I also met a local man who said that Malaparte had been a big boss of the Communist Party.
‘Can't you see it?' he said, looking down the cliff at the rectangular roof and its curving concrete windbreak. ‘He built the house in the shape of a hammer and sickle.'
 
1984
THE MORALITY OF THINGS
This morning we have assembled to bow before the graven image. But an Old Testament prophet, were he present, would have thundered, ‘Fingers Off! Thou shalt not lust after things.' The patriarchs of Ancient Israel lived in black tents. Their wealth was in herds; they moved up and down their tribal lands on seasonal migrations; and they were famous for their resistance to art objects. They would have stormed into art galleries as they stormed into the shrines of Baal, and slashed every image in sight. And this, not because they couldn't pack them in their saddlebags, but on moral grounds. For they believed that pictures separated man from God. The adoration of images was a sin of settlement; the worship of the Golden Calf had satisfied the emotional weaklings who sighed for the fleshpots of Egypt. And prophets like Isaiah and Jeremiah recalled the time when their people were a race of hardy individualists, who did not need to comfort themselves with images. For this reason they denounced the Temple which God's Children had turned into a sculpture gallery, and recommended a policy of vandalism and a return to the tents.

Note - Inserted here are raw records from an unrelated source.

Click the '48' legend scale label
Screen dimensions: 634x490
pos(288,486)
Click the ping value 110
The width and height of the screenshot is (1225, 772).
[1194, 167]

And do we not all long to throw down our altars and rid ourselves of our possessions? Do we not gaze coldly at our clutter and say, ‘If these objects express my personality, then I hate my personality.' For what, on the face of it, enhances life less than a work of art? One tires of it. One cannot eat it. It makes an uncomfortable bedfellow. One guards it, and feels obliged to enjoy it long after it has ceased to amuse. We sacrifice our freedom of action to become its privileged guardian, and we end its imprisoned slave. All civilisations are by their very nature ‘thing-oriented' and the main problem of their stability has been to devise new equations between the urge to amass things and the urge to be rid of them.

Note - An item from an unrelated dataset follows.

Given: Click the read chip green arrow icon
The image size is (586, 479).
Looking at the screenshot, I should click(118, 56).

But things have a way of insinuating themselves into all human lives. Some people attract more things than others, but no people, however mobile, is
thingless.
A chimpanzee uses sticks and stones as tools, but he does not keep possessions. Man does. And the things to which he becomes most attached do not serve any useful function. Instead they are symbols or emotional anchors. The question I should like to ask (without necessarily being able to answer it) is, ‘Why are man's real treasures useless?' For if we understood this, we might also understand the convoluted rituals of the art market.

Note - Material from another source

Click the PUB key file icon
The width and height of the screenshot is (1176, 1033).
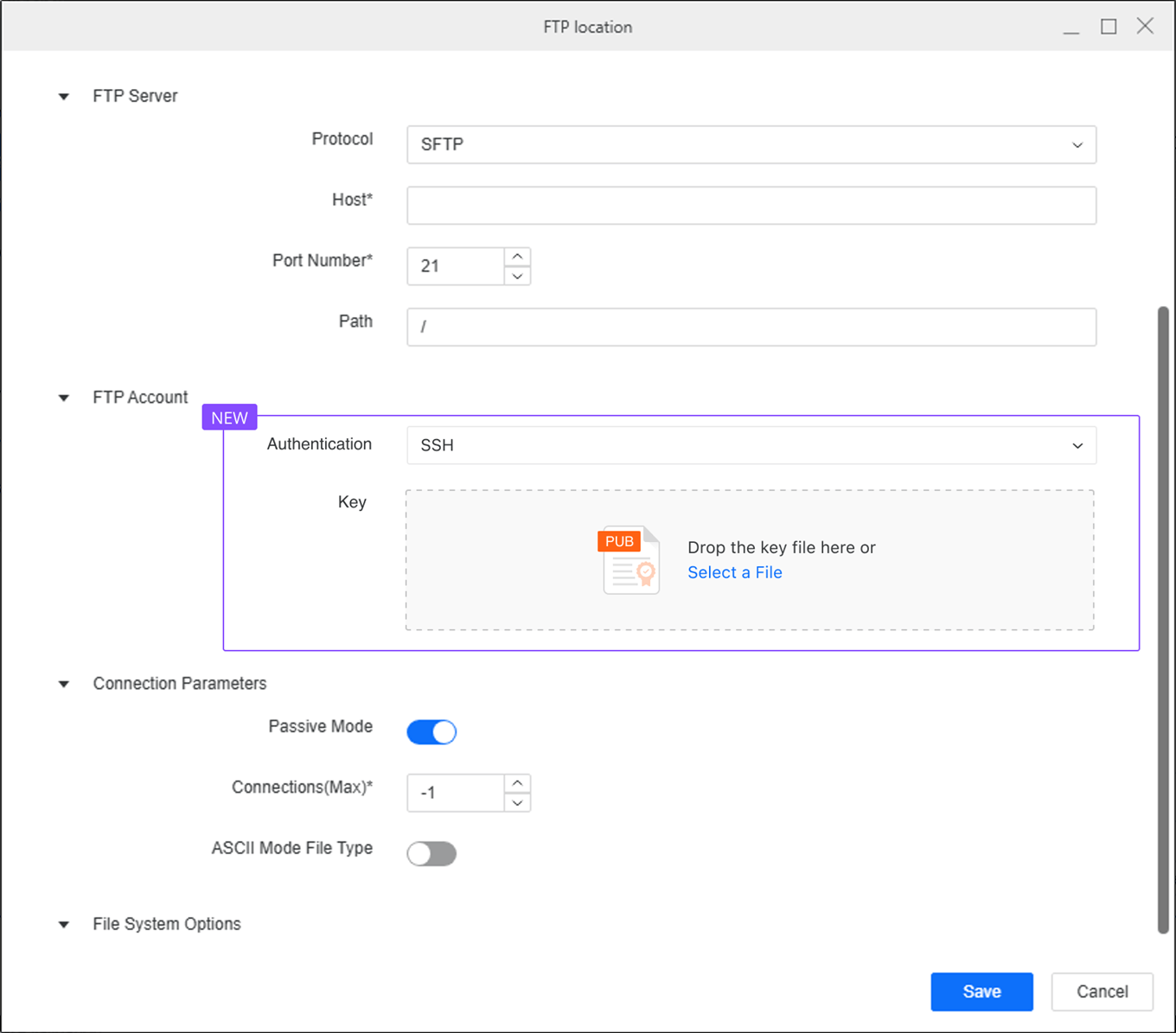coord(630,560)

People who know and really love things – people, we say, who have taste—commonly rant against the philistine who buys a work of art with as much emotion as he would eat an egg. They accuse him of collecting in order to buy an intellectual respectability without having to suffer for it, or of making people admire him through the refracted mirror of his things. But Freud and the psychoanalysts have had far nastier innuendoes to make about the compulsive art collector. The true collector, they imply, is a voyeur in life, protected by a stuffing of possessions from those he would like to love, possessed of the tenderest emotions for things and glacial emotions for people. He is the classic cold fish. He taps the vitality of former ages to compensate for the impotence of the present. And he protects his things with defensive fury from the human wolves who threaten them. (We shall recall Karl Marx's insight that the destruction of brick and mortar causes more dismay to the bourgeois than the widespread spilling of human blood.) In other words, the collector evolves a moral system from which he squeezes out people. We can call it the morality of things.